En la epidermis de Lili: La chica danesa, de Tom Hooper
“Simplemente me sentía profundamente perdida, abandonada a un destino que trascendía a la comprensión humana. La música, el lenguaje del alma, me liberaba”, “Nadie puede ayudarme. Es demasiado pesado para un alma cansada”. Son dos frases, separadas en el tiempo, atribuidas al diario de Lili Elbe, publicado como Man into Woman en 1933 por Niels Hoyer. Alcanzamos a vislumbrar en esas palabras el cansancio y el dolor que sentía esta mujer atrapada en el cuerpo de un hombre, el del pintor danés Einar Wegener.
Un adulto exitoso, casado, con una vida aparentemente feliz, Wegener (interpretado por Eddie Redmayne), descubre un día, casi por casualidad que siente más mujer que hombre. Lo que empieza como una especie de juego pícaro y fetichista azuzado por su esposa –todo se vale, es 1926, el ambiente es bohemio, Copenhague es de mente abierta– en el que decide disfrazarse de mujer para asistir a una fiesta, se va transformando más que en un obsesión, en la pasmosa constatación de que Einar es una mujer –Lili- atrapada en un cuerpo masculino. La complejidad que eso implicaba para su vida personal y para su relación de pareja daba para un drama de enormes proporciones, pero en manos del director londinense Tom Hooper, La chica danesa (The Danish Girl, 2015) se queda corta ante esa tarea.
§ §
» Instrucciones
Escribe la continuación de la reseña sobre La chica danesa a partir de su última oración. El listado es un material independiente de la reseña sobre La chica danesa.

» Datos mostrados
§ §
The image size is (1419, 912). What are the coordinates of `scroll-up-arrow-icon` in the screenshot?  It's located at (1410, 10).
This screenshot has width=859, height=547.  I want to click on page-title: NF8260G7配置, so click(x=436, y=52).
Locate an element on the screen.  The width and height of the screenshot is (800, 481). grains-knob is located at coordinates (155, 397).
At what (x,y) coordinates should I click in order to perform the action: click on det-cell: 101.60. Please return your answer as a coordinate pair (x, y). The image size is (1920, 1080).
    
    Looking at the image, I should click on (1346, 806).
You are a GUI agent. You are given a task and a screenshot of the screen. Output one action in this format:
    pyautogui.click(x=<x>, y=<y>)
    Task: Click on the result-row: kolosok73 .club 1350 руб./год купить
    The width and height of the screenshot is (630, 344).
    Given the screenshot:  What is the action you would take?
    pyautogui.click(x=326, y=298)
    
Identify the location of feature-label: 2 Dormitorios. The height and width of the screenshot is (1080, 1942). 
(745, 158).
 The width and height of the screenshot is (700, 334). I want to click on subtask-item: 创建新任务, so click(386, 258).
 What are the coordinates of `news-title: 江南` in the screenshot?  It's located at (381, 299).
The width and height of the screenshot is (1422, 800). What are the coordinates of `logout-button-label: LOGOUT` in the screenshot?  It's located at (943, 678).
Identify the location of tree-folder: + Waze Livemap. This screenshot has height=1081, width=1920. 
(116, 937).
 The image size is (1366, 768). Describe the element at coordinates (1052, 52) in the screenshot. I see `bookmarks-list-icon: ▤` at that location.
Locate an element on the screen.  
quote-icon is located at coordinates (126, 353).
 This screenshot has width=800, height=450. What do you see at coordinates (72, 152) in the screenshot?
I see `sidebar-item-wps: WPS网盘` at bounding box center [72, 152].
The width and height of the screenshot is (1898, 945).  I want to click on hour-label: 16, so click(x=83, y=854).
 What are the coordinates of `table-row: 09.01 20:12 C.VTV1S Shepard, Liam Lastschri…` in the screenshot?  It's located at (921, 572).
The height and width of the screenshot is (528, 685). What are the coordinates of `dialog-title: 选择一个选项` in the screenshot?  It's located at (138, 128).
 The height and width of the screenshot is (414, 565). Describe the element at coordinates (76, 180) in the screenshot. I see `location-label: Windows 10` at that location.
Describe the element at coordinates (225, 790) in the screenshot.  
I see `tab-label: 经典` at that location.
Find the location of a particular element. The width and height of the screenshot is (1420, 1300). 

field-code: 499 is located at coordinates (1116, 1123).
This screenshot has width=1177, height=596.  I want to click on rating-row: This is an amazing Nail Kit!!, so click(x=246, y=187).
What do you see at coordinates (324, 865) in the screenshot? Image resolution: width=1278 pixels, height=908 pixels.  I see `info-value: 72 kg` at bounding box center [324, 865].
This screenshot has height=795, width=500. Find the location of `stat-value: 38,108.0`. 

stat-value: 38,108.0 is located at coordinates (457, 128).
§ §
» Resultado del ejercicio
“Me has dibujado mejor de lo que era. En lo que has dibujado me he convertido. Me hiciste más hermosa. Ahora me haces más fuerte”, le dice Lili a Gerda (Alicia Vikander) su esposa. En esa frase radica la limitación de esta cinta: la transformación que presenciamos de Einar en Lili es exterior: maquillaje, ropa, peluca, manierismos, modo de caminar. Sin duda para Eddie Redmayne el pasar convincentemente de hombre a mujer era un desafío a sus probadas y premiadas capacidades histriónicas, pero en realidad el verdadero reto –para él, para la guionista Lucinda Coxon y el director Hooper- era mostrarnos los dilemas internos que lo habitaban, el desajuste personal y familiar que esa decisión implicó. Y eso no lo vemos. Hablando de familia, ¿Einar no tenía padres, hermanos o personas muy cercanas con las que debía compartir esa decisión? Sorprende el aislamiento del personaje, reducido a la relación con su cónyuge.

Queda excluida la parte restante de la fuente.